Cocaine is a highly addictive substance that affects people in many ways. But, can it cause schizophrenia?
No, cocaine does not cause schizophrenia. However, cocaine can mimic some of the symptoms of schizophrenia. Also, people with a co-occurring mental illness are more likely to have a substance use disorder (SUD).
Article at a Glance:
Cocaine use does not cause schizophrenia.
Schizophrenia is a thought disorder that’s inherited genetically but can be worsened by environmental factors.
Cocaine use negatively impacts schizophrenia treatment, making it unlikely to be successful.
Cocaine addiction co-occurring with schizophrenia will likely require inpatient treatment.
Cocaine Use and Schizophrenia Symptoms
Positive symptoms are symptoms that are there that should not be. Cocaine use and addiction mimic the positive symptoms of schizophrenia. Examples of positive symptoms are:
- Abnormal motor behavior: Movement that is random and unpredictable. Abnormal movement leads to difficulty functioning. Someone with schizophrenia can have a difficult time with normal activities of daily life.
- Delusions: A delusion is a fixed belief that cannot be changed, even when there is evidence the belief is not true. An example might be someone who believes they can shoot fire out of their fingertips or that television programs are speaking directly to them.
- Disorganized thinking: Someone experiencing disorganized thinking may jump from one topic to the next when the topics are not related. Their speech might be so disorganized that it cannot be understood by people listening.
- Hallucinations: Hallucinations are symptoms of perception. A hallucination is something that a person can see or hear and nobody else can see or hear it. Hallucinations are either visual or audio.
Negative symptoms are symptoms that should be there but are not. Negative symptoms include a lack of emotion and the lack of initiative to accomplish tasks (avolition).
Cognitive symptoms include impaired memory and the inability to focus. Cocaine side effects might sometimes mimic cognitive symptoms.
Cocaine and Schizophrenia Treatment
Cocaine use and schizophrenia together are co-occurring disorders. People with schizophrenia are likely to have a substance use disorder (SUD).
Cocaine makes positive symptoms of schizophrenia worse and it makes the disease harder to treat. Schizophrenia and cocaine SUD will most likely require inpatient treatment.
Cocaine use makes the treatment of the underlying schizophrenia almost impossible. Schizophrenia treatment requires full attention from the person experiencing the disease and their care providers.
MedlinePlus. Cocaine Intoxication: MedlinePlus Medical Encyclopedia. 2016. Accessed May 17, 2019.
------------------------------------------------------------
• _Instructions for the task_
Transcribe the passage of the article on cocaine and schizophrenia between "No, cocaine does" and "use does not cause schizophrenia.", inclusive.
------------------------------------------------------------
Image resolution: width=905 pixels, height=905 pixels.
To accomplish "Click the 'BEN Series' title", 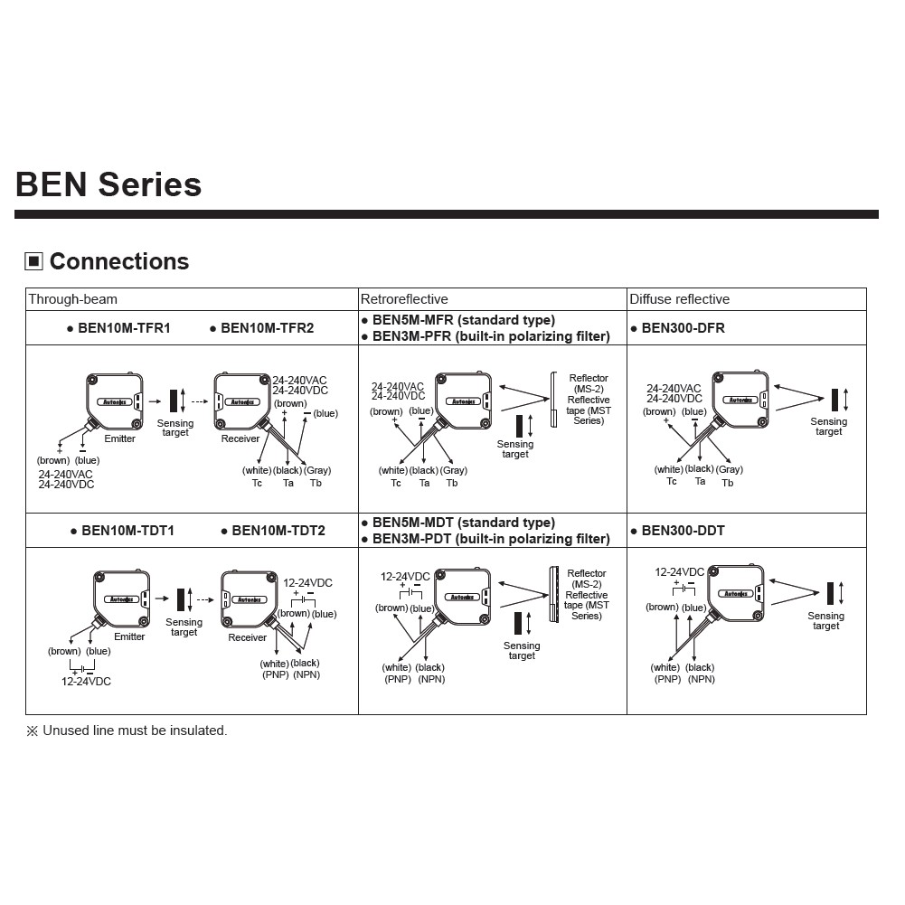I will tap(108, 184).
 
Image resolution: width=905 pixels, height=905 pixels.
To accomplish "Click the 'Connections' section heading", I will tap(118, 261).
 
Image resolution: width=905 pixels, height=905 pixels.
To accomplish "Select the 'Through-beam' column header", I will tap(72, 299).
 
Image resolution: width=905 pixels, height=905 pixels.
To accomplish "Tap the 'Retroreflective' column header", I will tap(404, 299).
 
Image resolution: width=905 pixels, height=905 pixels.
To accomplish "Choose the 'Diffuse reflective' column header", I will tap(679, 299).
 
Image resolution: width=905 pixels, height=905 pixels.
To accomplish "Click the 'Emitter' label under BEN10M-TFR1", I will tap(119, 438).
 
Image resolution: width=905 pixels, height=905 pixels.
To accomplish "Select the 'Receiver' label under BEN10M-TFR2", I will tap(240, 438).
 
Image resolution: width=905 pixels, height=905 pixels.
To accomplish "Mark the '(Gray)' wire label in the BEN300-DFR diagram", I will tap(729, 469).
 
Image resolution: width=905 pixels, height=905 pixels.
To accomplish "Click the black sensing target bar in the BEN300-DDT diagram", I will tap(831, 593).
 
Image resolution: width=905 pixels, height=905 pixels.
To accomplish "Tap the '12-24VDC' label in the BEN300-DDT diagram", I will tap(679, 572).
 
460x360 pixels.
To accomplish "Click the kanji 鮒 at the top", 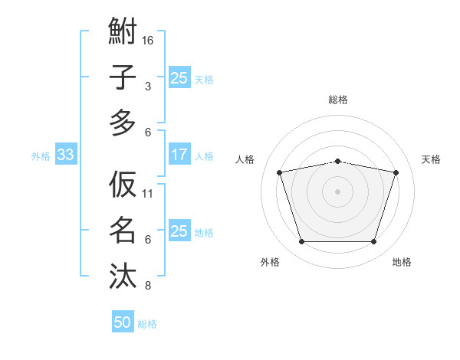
------------------------------------------------------------
• _Answer for this exercise_
No, cocaine does not cause schizophrenia. However, cocaine can mimic some of the symptoms of schizophrenia. Also, people with a co-occurring mental illness are more likely to have a substance use disorder (SUD).
Article at a Glance:
Cocaine use does not cause schizophrenia.